■ What the exercise asks ■
Reproduce all entries precisely, down to the last character.

[Stored items]
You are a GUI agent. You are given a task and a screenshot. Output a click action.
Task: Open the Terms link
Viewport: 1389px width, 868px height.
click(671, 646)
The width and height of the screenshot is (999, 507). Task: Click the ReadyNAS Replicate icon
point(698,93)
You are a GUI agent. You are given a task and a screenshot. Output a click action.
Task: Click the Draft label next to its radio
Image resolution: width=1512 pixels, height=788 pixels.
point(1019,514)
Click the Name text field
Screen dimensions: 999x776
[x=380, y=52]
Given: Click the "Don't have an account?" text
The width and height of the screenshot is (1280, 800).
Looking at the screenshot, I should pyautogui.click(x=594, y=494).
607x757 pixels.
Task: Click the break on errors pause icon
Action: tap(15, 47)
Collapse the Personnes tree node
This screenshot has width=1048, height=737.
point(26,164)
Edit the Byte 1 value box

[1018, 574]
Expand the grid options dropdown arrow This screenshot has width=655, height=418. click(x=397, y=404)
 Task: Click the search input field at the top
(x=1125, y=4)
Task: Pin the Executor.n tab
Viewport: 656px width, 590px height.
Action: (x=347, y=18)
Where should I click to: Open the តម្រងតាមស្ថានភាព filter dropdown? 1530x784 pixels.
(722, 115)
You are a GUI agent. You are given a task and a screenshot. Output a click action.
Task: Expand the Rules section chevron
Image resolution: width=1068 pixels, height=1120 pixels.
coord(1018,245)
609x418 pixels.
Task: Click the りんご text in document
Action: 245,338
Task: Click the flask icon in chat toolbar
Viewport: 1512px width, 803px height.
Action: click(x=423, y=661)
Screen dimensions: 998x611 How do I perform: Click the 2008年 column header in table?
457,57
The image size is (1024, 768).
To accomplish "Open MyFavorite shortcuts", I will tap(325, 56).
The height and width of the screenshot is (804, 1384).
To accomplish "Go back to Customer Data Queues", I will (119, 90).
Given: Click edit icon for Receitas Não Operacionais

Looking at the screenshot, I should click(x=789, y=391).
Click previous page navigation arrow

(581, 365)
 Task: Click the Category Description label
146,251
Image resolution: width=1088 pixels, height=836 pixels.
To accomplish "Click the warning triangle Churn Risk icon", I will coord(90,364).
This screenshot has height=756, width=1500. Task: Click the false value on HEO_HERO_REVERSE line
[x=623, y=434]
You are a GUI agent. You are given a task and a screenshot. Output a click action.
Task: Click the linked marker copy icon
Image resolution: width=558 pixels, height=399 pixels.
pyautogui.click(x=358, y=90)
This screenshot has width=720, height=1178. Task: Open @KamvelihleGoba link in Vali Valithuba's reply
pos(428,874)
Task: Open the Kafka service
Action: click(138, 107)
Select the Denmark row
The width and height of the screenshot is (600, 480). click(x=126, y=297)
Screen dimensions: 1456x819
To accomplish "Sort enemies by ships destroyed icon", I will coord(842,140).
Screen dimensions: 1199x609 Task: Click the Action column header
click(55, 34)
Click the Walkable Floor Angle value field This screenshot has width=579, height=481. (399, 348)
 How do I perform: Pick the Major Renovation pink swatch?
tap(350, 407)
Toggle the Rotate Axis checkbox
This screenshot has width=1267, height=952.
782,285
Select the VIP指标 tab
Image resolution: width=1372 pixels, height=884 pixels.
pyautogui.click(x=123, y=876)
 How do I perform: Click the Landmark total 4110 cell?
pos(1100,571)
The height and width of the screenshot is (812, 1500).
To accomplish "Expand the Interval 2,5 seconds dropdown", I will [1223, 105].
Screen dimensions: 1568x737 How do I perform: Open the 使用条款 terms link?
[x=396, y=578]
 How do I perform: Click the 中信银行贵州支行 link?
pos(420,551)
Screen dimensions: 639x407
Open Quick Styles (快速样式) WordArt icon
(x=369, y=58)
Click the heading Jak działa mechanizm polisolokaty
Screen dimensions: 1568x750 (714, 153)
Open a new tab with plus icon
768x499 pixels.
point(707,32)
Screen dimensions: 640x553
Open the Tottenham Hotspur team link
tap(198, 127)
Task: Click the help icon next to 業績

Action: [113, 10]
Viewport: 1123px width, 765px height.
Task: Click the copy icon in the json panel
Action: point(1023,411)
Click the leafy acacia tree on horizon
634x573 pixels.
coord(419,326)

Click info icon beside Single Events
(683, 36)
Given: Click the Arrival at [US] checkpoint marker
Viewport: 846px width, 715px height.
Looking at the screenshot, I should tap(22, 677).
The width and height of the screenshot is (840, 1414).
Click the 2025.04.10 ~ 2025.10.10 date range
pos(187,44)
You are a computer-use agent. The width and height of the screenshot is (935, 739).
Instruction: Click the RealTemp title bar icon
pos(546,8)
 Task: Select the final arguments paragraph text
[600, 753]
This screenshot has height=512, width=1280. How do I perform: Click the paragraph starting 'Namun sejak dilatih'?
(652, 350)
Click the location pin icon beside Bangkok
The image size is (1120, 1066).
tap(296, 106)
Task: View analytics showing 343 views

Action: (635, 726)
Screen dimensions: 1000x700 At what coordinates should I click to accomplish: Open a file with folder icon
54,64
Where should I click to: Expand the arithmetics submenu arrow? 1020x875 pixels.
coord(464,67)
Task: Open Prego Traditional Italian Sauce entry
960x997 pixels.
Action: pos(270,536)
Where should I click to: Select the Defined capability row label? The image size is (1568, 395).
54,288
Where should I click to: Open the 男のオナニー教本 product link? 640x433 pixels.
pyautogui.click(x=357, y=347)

■ Response to this exercise ■
You are a GUI agent. You are given a task and a screenshot. Output a click action.
Task: Open the Terms link
Viewport: 1389px width, 868px height.
click(671, 646)
The width and height of the screenshot is (999, 507). Task: Click the ReadyNAS Replicate icon
point(698,93)
You are a GUI agent. You are given a task and a screenshot. Output a click action.
Task: Click the Draft label next to its radio
Image resolution: width=1512 pixels, height=788 pixels.
point(1019,514)
Click the Name text field
Screen dimensions: 999x776
[x=380, y=52]
Given: Click the "Don't have an account?" text
The width and height of the screenshot is (1280, 800).
Looking at the screenshot, I should pyautogui.click(x=594, y=494).
607x757 pixels.
Task: Click the break on errors pause icon
Action: tap(15, 47)
Collapse the Personnes tree node
This screenshot has width=1048, height=737.
point(26,164)
Edit the Byte 1 value box

[1018, 574]
Expand the grid options dropdown arrow This screenshot has width=655, height=418. click(x=397, y=404)
 Task: Click the search input field at the top
(x=1125, y=4)
Task: Pin the Executor.n tab
Viewport: 656px width, 590px height.
Action: (x=347, y=18)
Where should I click to: Open the តម្រងតាមស្ថានភាព filter dropdown? 1530x784 pixels.
(722, 115)
You are a GUI agent. You are given a task and a screenshot. Output a click action.
Task: Expand the Rules section chevron
Image resolution: width=1068 pixels, height=1120 pixels.
coord(1018,245)
609x418 pixels.
Task: Click the りんご text in document
Action: 245,338
Task: Click the flask icon in chat toolbar
Viewport: 1512px width, 803px height.
Action: click(x=423, y=661)
Screen dimensions: 998x611 How do I perform: Click the 2008年 column header in table?
457,57
The image size is (1024, 768).
To accomplish "Open MyFavorite shortcuts", I will tap(325, 56).
The height and width of the screenshot is (804, 1384).
To accomplish "Go back to Customer Data Queues", I will (119, 90).
Given: Click edit icon for Receitas Não Operacionais

Looking at the screenshot, I should click(x=789, y=391).
Click previous page navigation arrow

(581, 365)
 Task: Click the Category Description label
146,251
Image resolution: width=1088 pixels, height=836 pixels.
To accomplish "Click the warning triangle Churn Risk icon", I will coord(90,364).
This screenshot has height=756, width=1500. Task: Click the false value on HEO_HERO_REVERSE line
[x=623, y=434]
You are a GUI agent. You are given a task and a screenshot. Output a click action.
Task: Click the linked marker copy icon
Image resolution: width=558 pixels, height=399 pixels.
pyautogui.click(x=358, y=90)
This screenshot has width=720, height=1178. Task: Open @KamvelihleGoba link in Vali Valithuba's reply
pos(428,874)
Task: Open the Kafka service
Action: click(138, 107)
Select the Denmark row
The width and height of the screenshot is (600, 480). click(x=126, y=297)
Screen dimensions: 1456x819
To accomplish "Sort enemies by ships destroyed icon", I will coord(842,140).
Screen dimensions: 1199x609 Task: Click the Action column header
click(55, 34)
Click the Walkable Floor Angle value field This screenshot has width=579, height=481. (399, 348)
 How do I perform: Pick the Major Renovation pink swatch?
tap(350, 407)
Toggle the Rotate Axis checkbox
This screenshot has width=1267, height=952.
782,285
Select the VIP指标 tab
Image resolution: width=1372 pixels, height=884 pixels.
pyautogui.click(x=123, y=876)
 How do I perform: Click the Landmark total 4110 cell?
pos(1100,571)
The height and width of the screenshot is (812, 1500).
To accomplish "Expand the Interval 2,5 seconds dropdown", I will [1223, 105].
Screen dimensions: 1568x737 How do I perform: Open the 使用条款 terms link?
[x=396, y=578]
 How do I perform: Click the 中信银行贵州支行 link?
pos(420,551)
Screen dimensions: 639x407
Open Quick Styles (快速样式) WordArt icon
(x=369, y=58)
Click the heading Jak działa mechanizm polisolokaty
Screen dimensions: 1568x750 (714, 153)
Open a new tab with plus icon
768x499 pixels.
point(707,32)
Screen dimensions: 640x553
Open the Tottenham Hotspur team link
tap(198, 127)
Task: Click the help icon next to 業績

Action: [113, 10]
Viewport: 1123px width, 765px height.
Task: Click the copy icon in the json panel
Action: point(1023,411)
Click the leafy acacia tree on horizon
634x573 pixels.
coord(419,326)

Click info icon beside Single Events
(683, 36)
Given: Click the Arrival at [US] checkpoint marker
Viewport: 846px width, 715px height.
Looking at the screenshot, I should tap(22, 677).
The width and height of the screenshot is (840, 1414).
Click the 2025.04.10 ~ 2025.10.10 date range
pos(187,44)
You are a computer-use agent. The width and height of the screenshot is (935, 739).
Instruction: Click the RealTemp title bar icon
pos(546,8)
 Task: Select the final arguments paragraph text
[600, 753]
This screenshot has height=512, width=1280. How do I perform: Click the paragraph starting 'Namun sejak dilatih'?
(652, 350)
Click the location pin icon beside Bangkok
The image size is (1120, 1066).
tap(296, 106)
Task: View analytics showing 343 views

Action: (635, 726)
Screen dimensions: 1000x700 At what coordinates should I click to accomplish: Open a file with folder icon
54,64
Where should I click to: Expand the arithmetics submenu arrow? 1020x875 pixels.
coord(464,67)
Task: Open Prego Traditional Italian Sauce entry
960x997 pixels.
Action: pos(270,536)
Where should I click to: Select the Defined capability row label? The image size is (1568, 395).
54,288
Where should I click to: Open the 男のオナニー教本 product link? 640x433 pixels.
pyautogui.click(x=357, y=347)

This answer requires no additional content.